YOUR OBJECTIVE: Exactly the lines from the one holding "Image resolution: width=640" through the end of the material below must be printed, nothing more, and the pictures must be dropped.

RECORD EXCERPTS:
★ ★ ★ ★ ★

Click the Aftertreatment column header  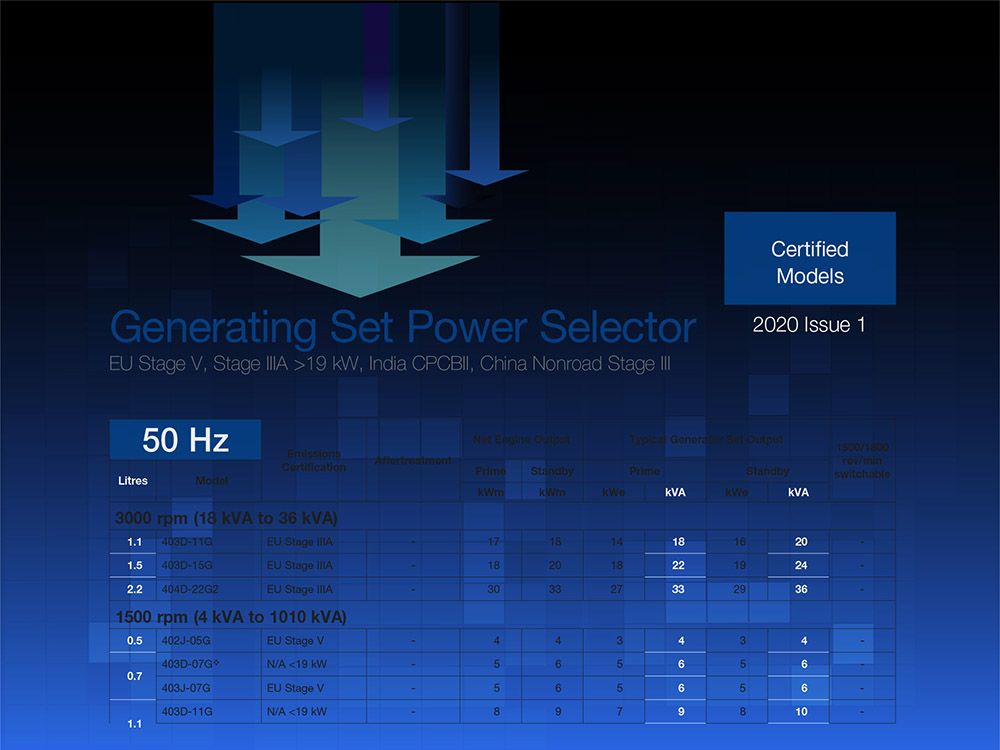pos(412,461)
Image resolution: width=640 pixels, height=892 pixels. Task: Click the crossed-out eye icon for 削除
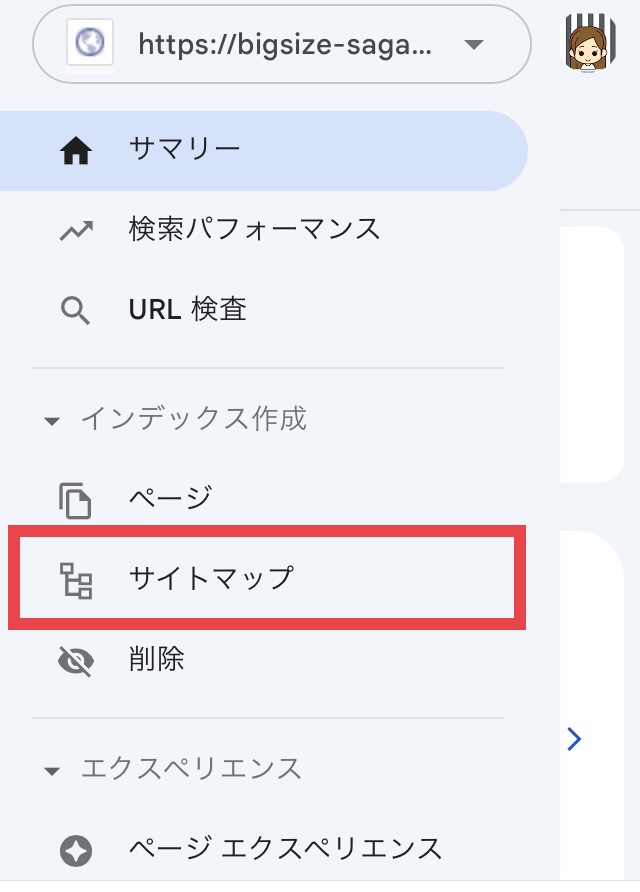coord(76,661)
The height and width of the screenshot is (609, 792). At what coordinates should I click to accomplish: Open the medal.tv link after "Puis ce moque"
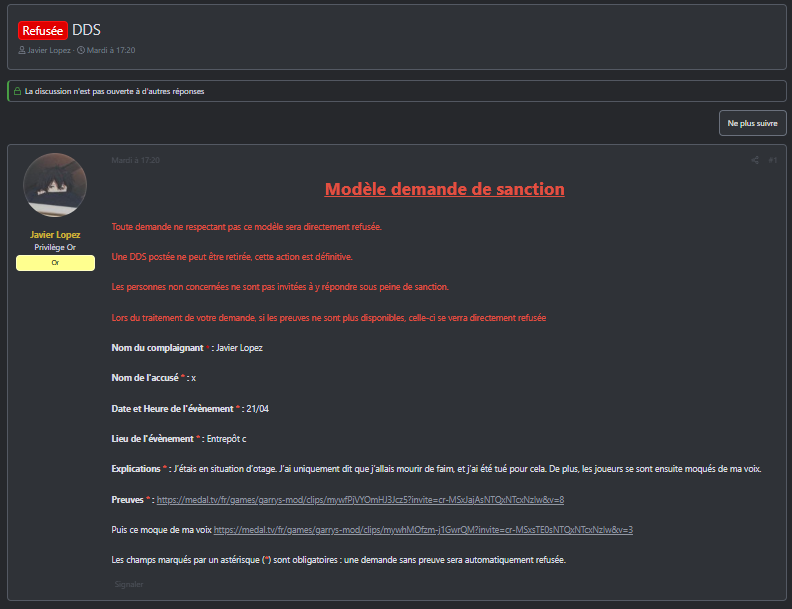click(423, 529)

★ ★ ★ ★ ★

EXERCISE OUTPUT:
Image resolution: width=640 pixels, height=892 pixels. Task: Click the crossed-out eye icon for 削除
coord(76,661)
The height and width of the screenshot is (609, 792). At what coordinates should I click to accomplish: Open the medal.tv link after "Puis ce moque"
click(423, 529)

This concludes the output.